There is a post by Raymond Chen, where he tells how bad IsBadXxxPtr function is by eating guard page exception.
I don't quite understand how it is applied to Delphi. Who and how should normally (i.e. without call to IsBadXxxPtr) process this exception?
I do know that Delphi inserts a code, which (for example) access a memory for large static arrays - exactly for this reason: to expand stack.
But if guard page exception is raised: who will handle it in a Delphi application? Can't I accidentally mess with it by using try/except in inappropriate way? Will Delphi's debugger notify me about these exceptions?
Windows structured exception handling (SEH) is has a two-phase structure. When an exception occurs, Windows first looks for a handler for the exception by following the registered exception handler chain (the head of which is stored in fs:[0] on x86, i.e. the first dword in the segment pointed to by the FS segment register - all that ugly 16-bit segment-offset logic didn't go away in 32-bit, it just became less relevant).
The search is done by calling a function with a particular flag, a pointer to which is stored in each exception frame on the stack. fs:[0] points to the topmost frame. Each frame points to the previous frame. Ultimately, the last frame on the list is one that has been provided by the OS (this handler will pop up a app-crash dialog if an unhandled exception reaches it).
These functions normally check the type of the exception, and return a code to indicate what to do. One of the codes that can be returned is basically, "ignore this exception and continue". If Windows sees this, it will reset the instruction pointer to the point of the exception and resume execution. Another code indicates that this exception frame should handle the given exception. A third code is "I'm not going to catch this exception, keep searching". Windows keeps on calling these exception filter functions until it finds one that handles the exception one way or the other.
If Windows finds one that handles the exception by catching it, then it will proceed to unwind the stack back to that handler, which consists of calling all the functions again, only passing in a different flag. It's at this point that the functions execute the finally logic, up until the handler which executes the except logic.

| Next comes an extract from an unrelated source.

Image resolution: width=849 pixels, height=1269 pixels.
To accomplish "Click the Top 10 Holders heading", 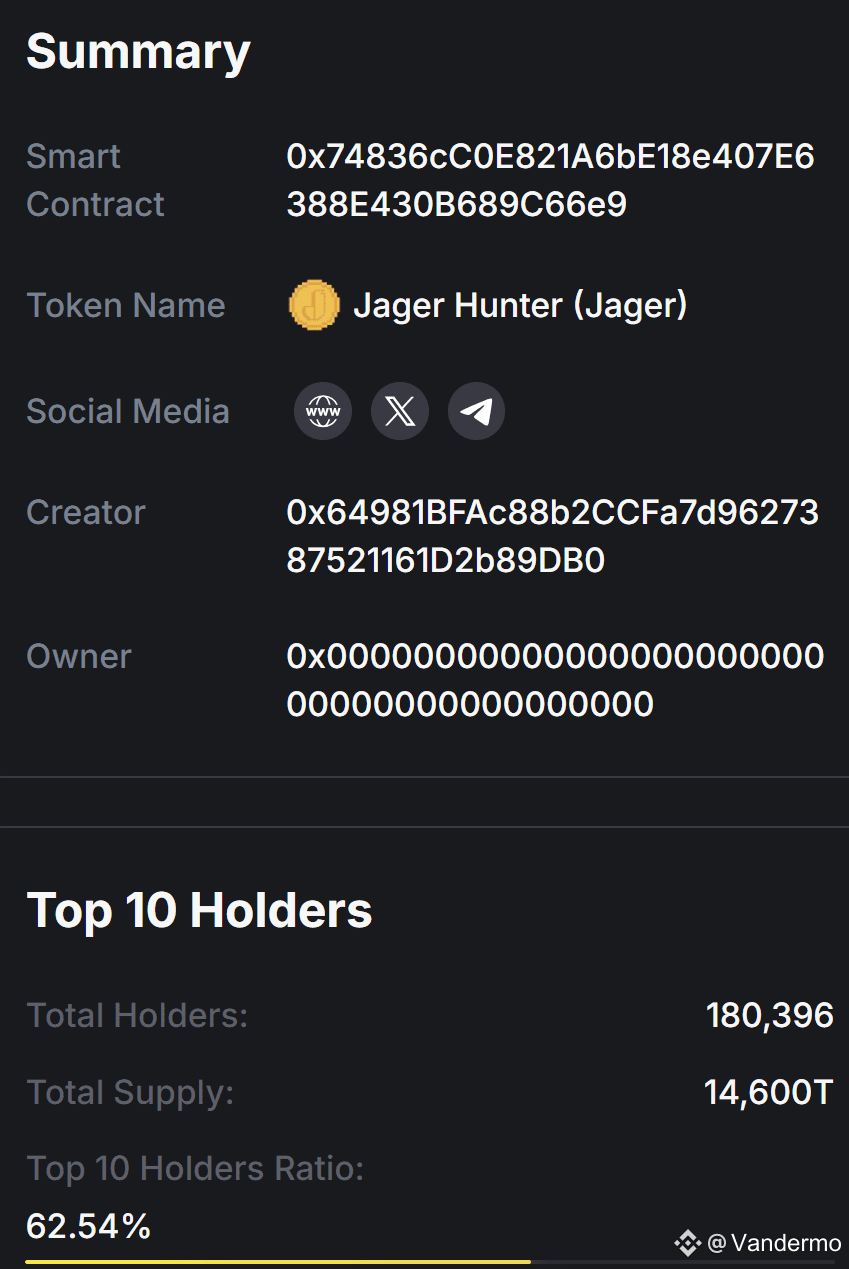I will pos(199,910).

However, with the stack page guard exception, the process is different. None of the language's exception handlers will elect to handle this exception, because otherwise the stack growth mechanism would break. Instead, the filter search filters all the way through to the base exception handler provided by the OS, which grows the stack allocation by committing the appropriate memory, and then returns the appropriate return code to indicate that the OS should continue where it left off, rather than unwind the stack.
The tool and debugging infrastructure are designed to let these particular exceptions play out correctly, so you don't need to worry about handling them.
You can read more about SEH in Matt Pietrek's excellent article in MSJ from over a decade ago.
From looking at the comments, it looks to me like the "guard page exception" mess takes place entirely within the kernel, and is not something that you need to be worrying about from user space.
You've gotta remember that this article was written for C++, which is nowhere near as advanced as Delphi on the memory management front. The uninitialized pointers issue is a lot less of a mess in Delphi than in C/C++ for two reasons:
Delphi checks for uninitialized variables at compile time, which (for whatever reason) a lot of C compilers tend to have trouble with.
Delphi initializes all of its dynamic memory to 0, so you don't have random heap garbage to deal with that might look like a good pointer when it's really not. This means that most bad pointers give you access violations, which are easy to debug, instead of silently failing and corrupting memory.